What to work on
Leave out the pictures, and retype the remaining data exactly.

◇ ◇ ◇ ◇ ◇

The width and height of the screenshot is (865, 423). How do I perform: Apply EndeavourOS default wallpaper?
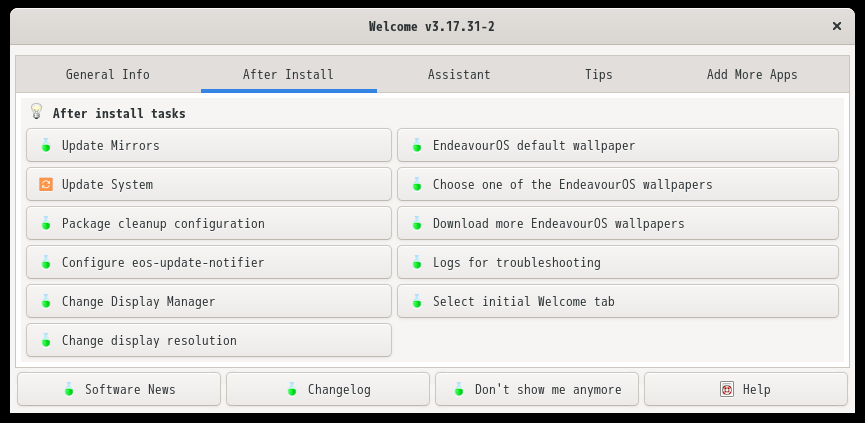click(x=618, y=145)
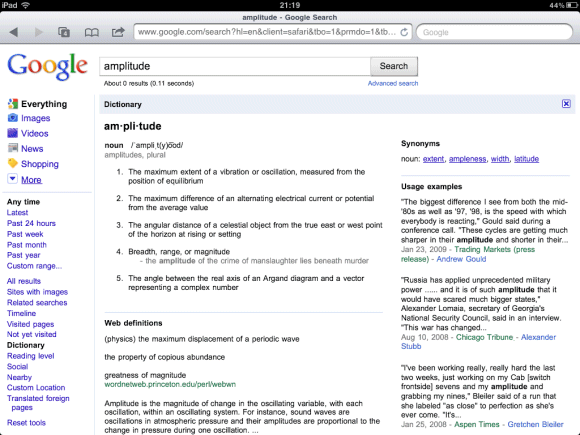Screen dimensions: 580x435
Task: Select the Videos search icon
Action: click(x=13, y=133)
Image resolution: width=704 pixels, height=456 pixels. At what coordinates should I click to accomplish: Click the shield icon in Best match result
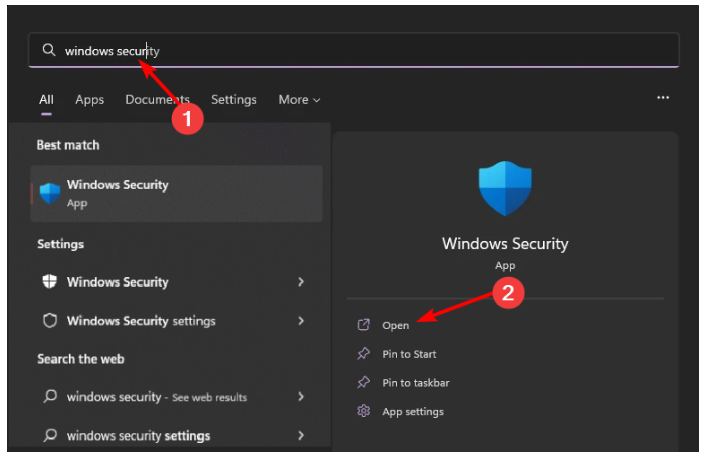49,192
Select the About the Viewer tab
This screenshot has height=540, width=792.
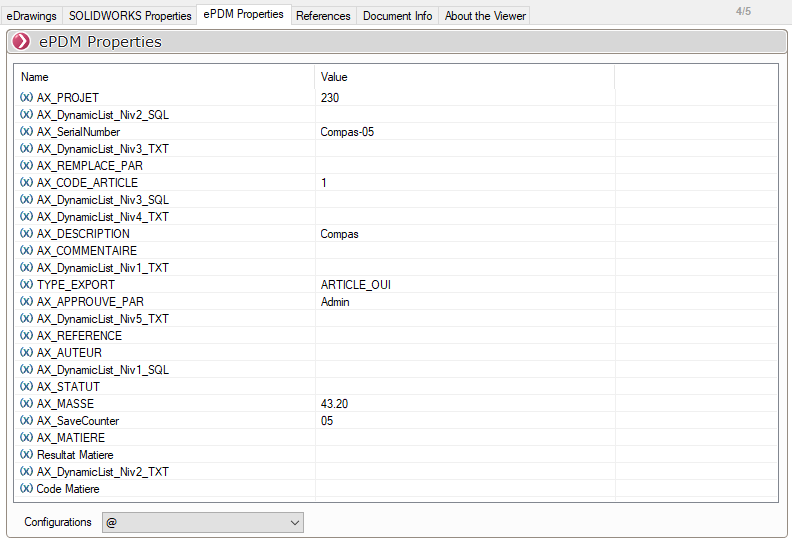pos(484,16)
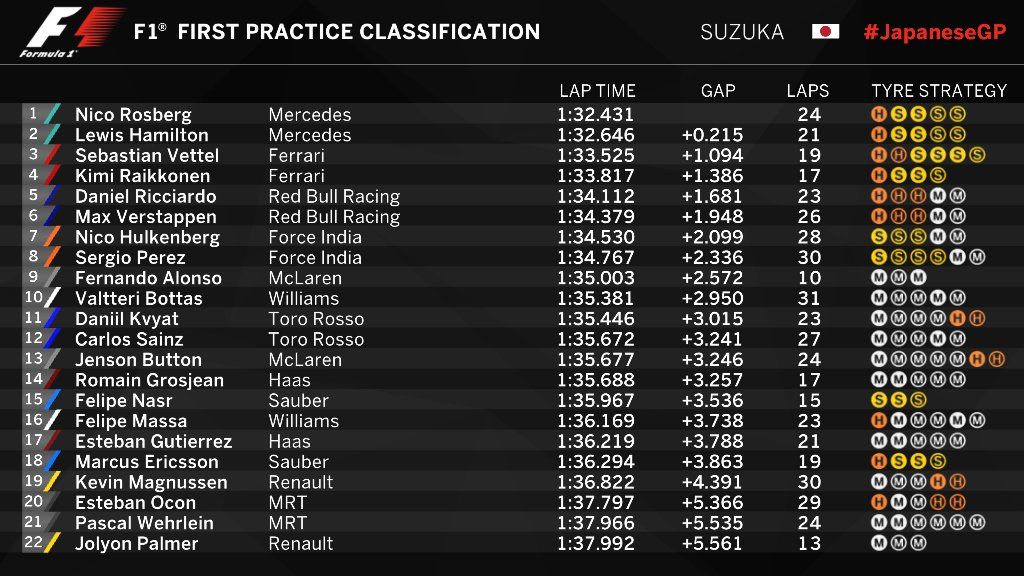Click the GAP column header
This screenshot has height=576, width=1024.
[x=718, y=91]
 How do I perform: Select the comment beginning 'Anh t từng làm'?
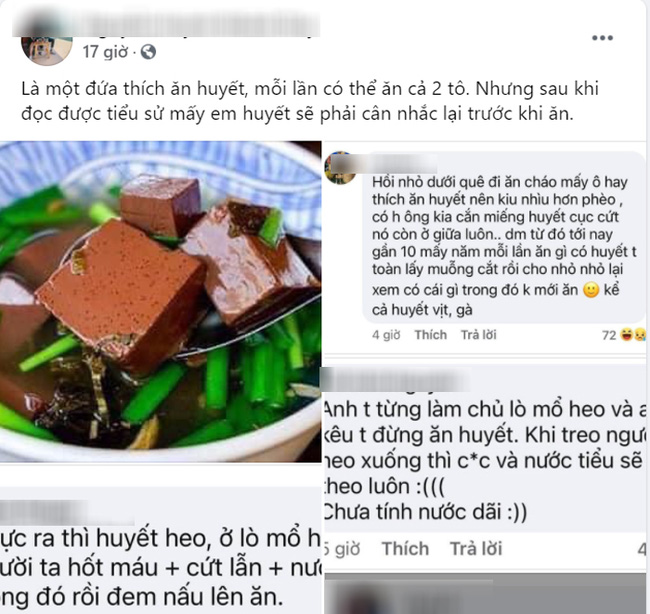[484, 460]
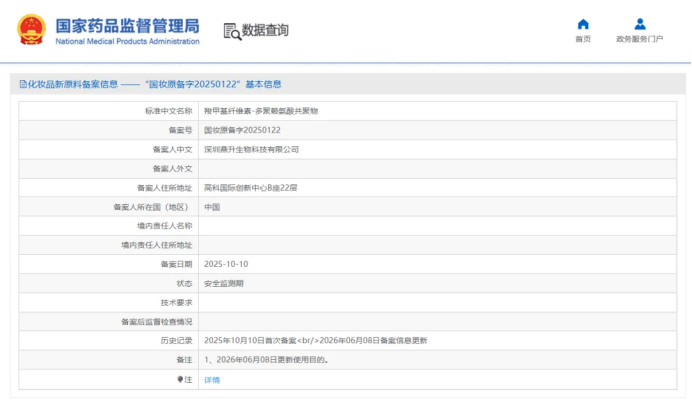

◇ ◇ ◇ ◇ ◇

Reply to the exercise
The width and height of the screenshot is (865, 423). How do I perform: Apply EndeavourOS default wallpaper?
click(x=618, y=145)
Screen dimensions: 580x435
Task: Select the Videos search icon
Action: click(x=13, y=133)
Image resolution: width=704 pixels, height=456 pixels. At what coordinates should I click to accomplish: Click the shield icon in Best match result
49,192
Select the About the Viewer tab
This screenshot has height=540, width=792.
pos(484,16)
Click the GAP column header
This screenshot has height=576, width=1024.
[x=718, y=91]
 How do I perform: Select the comment beginning 'Anh t từng làm'?
[484, 460]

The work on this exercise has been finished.